◆ Extracted information:
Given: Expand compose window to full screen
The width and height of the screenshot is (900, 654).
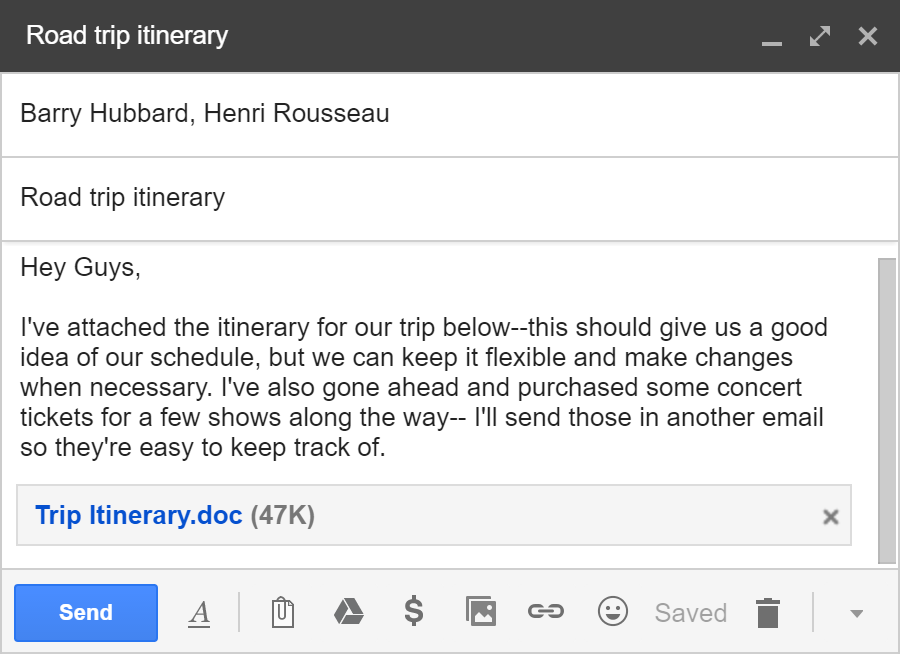Looking at the screenshot, I should pyautogui.click(x=820, y=37).
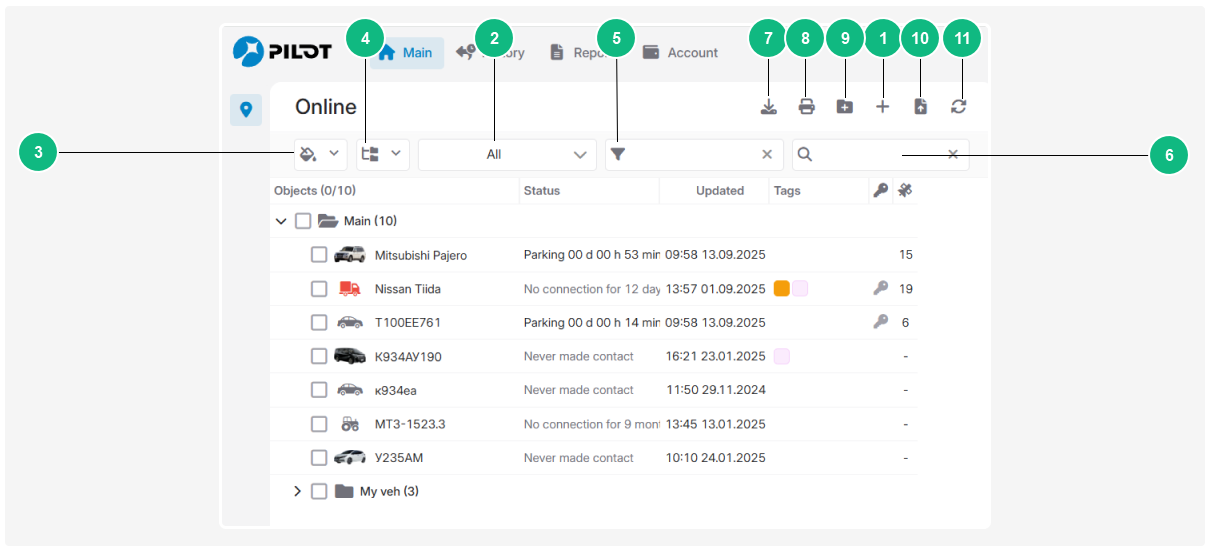1211x549 pixels.
Task: Click the file upload icon
Action: pyautogui.click(x=920, y=107)
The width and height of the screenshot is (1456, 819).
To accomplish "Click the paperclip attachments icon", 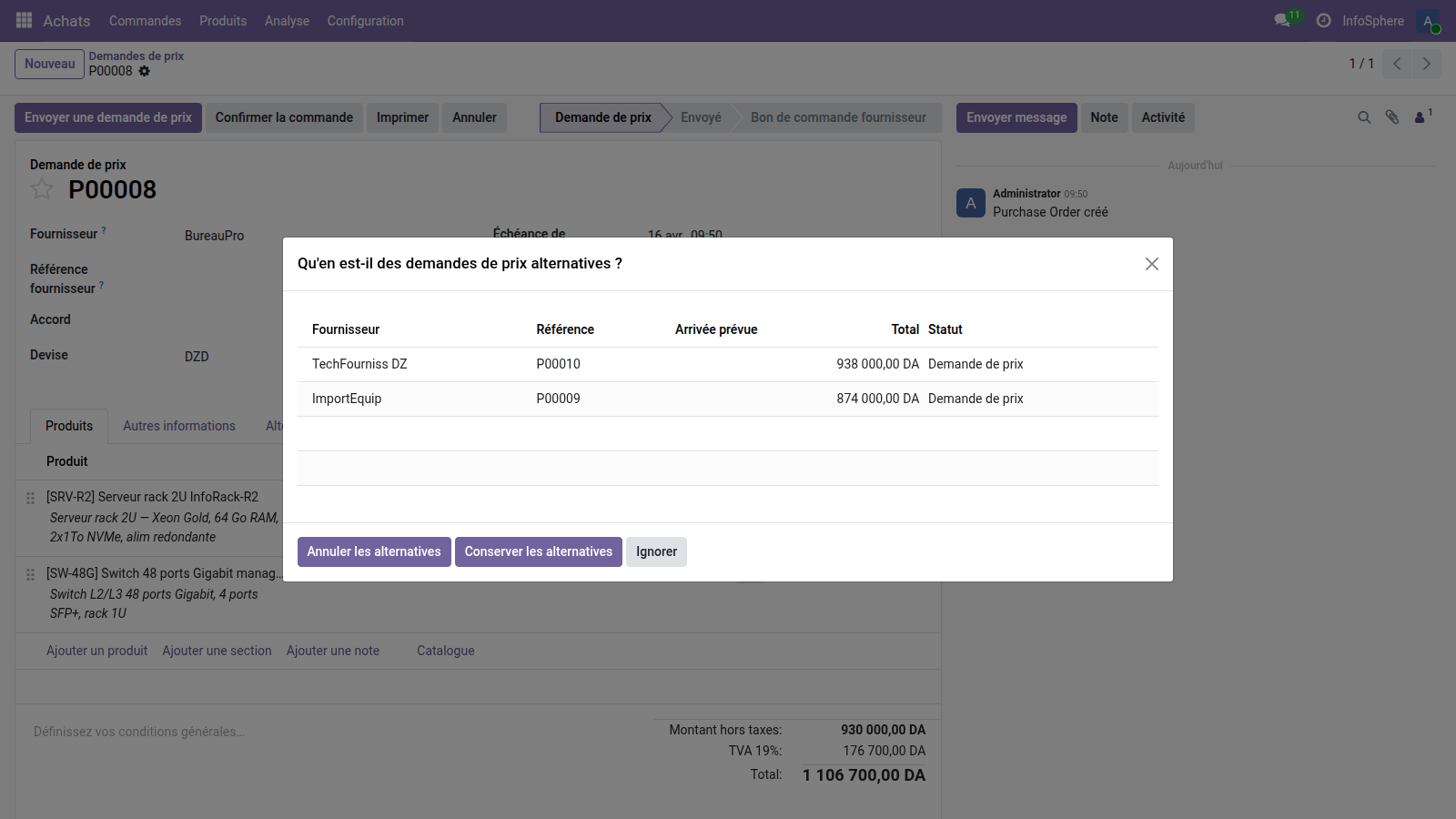I will point(1391,117).
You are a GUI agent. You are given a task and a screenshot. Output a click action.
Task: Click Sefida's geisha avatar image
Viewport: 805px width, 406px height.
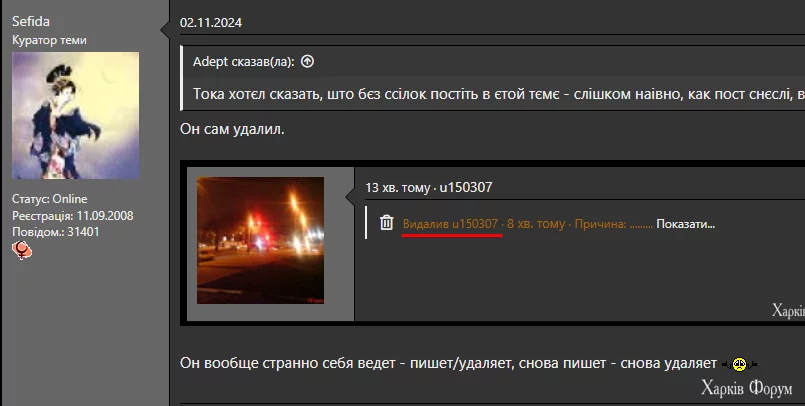pos(75,115)
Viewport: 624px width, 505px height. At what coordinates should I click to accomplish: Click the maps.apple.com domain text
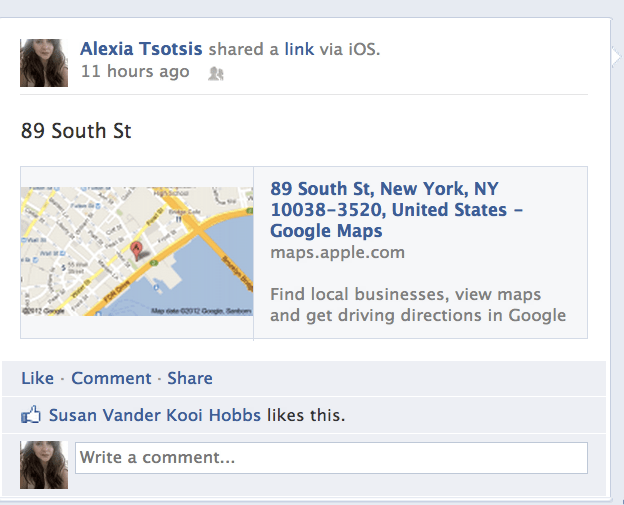[x=337, y=252]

◆ About this task: From the line that holds "You are a GUI" to the last line of the data, return those lines exactly and nothing else; both ends count, and pictures stay out.

◆ Exercise answer:
You are a GUI agent. You are given a task and a screenshot. Output a click action.
Task: Click Sefida's geisha avatar image
Viewport: 805px width, 406px height.
pos(75,115)
Viewport: 624px width, 505px height. At what coordinates should I click to accomplish: Click the maps.apple.com domain text
[x=337, y=252]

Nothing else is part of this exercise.